Saturday, March 07, 2015

"MOVE OVER MRS. MARKHAM" IS HIGH-SPEED FARCE

By Chuck Graham, TucsonStage.com

 

photo by Ryan Fagan

 

The fleet-footed cast is (prone, front) Shanna Brock, (middle L to R) Christopher Younggren, 
Matthew Copley, Michael Woodson, (back L to R) Janet Roby, Cliff Madison, 
Allison Akmajian, India Osborne


Generally speaking, farce is to theater what those Roadrunner movie cartoons are to movies – outrageous action that takes great joy in flaunting its improbability. On Tucson's eastside at Live Theatre Workshop, while we sleep peacefully in our beds, energetic boys and girls are developing farce into an aerobic art form.

Chief among them, functioning at a high level of speed and temperature, is Stephen Frankenfield. His pace and energy make the word “manic” seem like not nearly enough, like several more vowels or capital letters are needed.
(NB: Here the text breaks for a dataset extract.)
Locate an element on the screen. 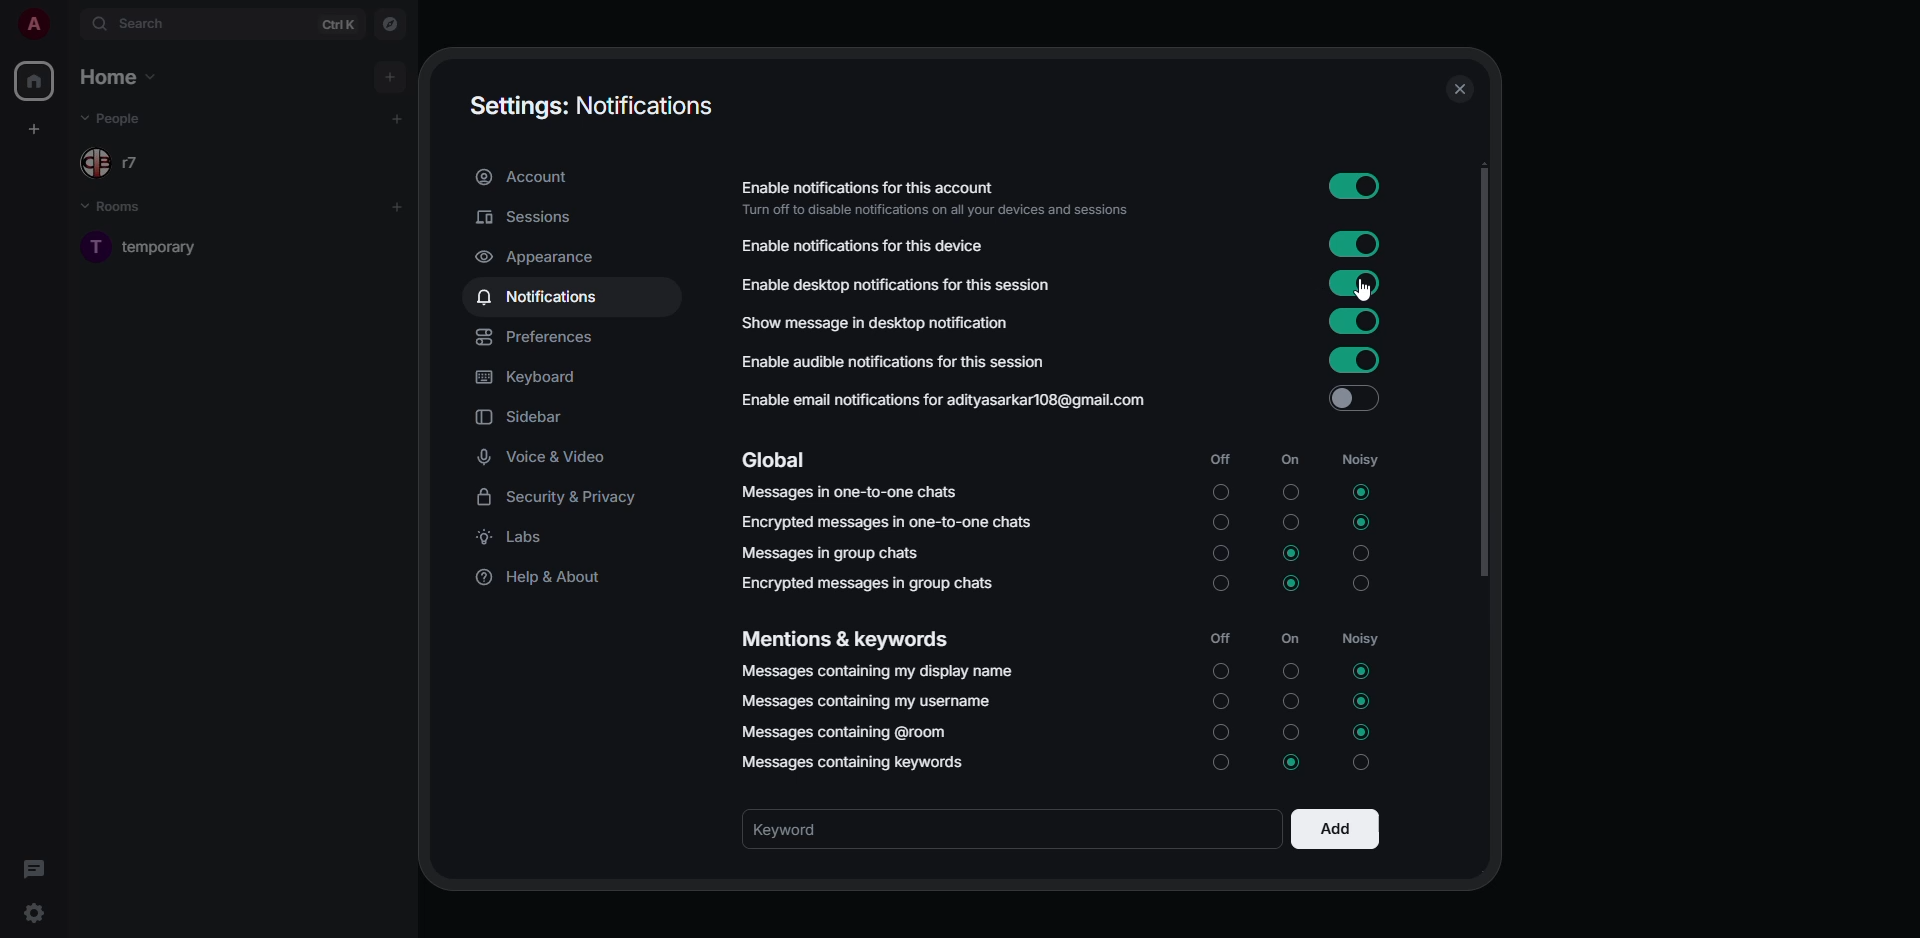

“I have always loved the physical elements of (farce)...a much more dramatic style of theater than some would think....that keeps me coming back for more,” Frankenfield wrote in the program notes for LTW's newest production, “Move Over Mrs. Markham” by Ray Cooney and John Chapman.

Frankenfield is the director, choreographing a cast of nine that keep the pedal to the metal, generating high rpm comedy along with a couple of hundred door slams, couch dances and disappearing acts, not to mention the mistaken identities and embarrassing situations.

It's all very British, you know. Cooney has been a favorite of the Brits for decades.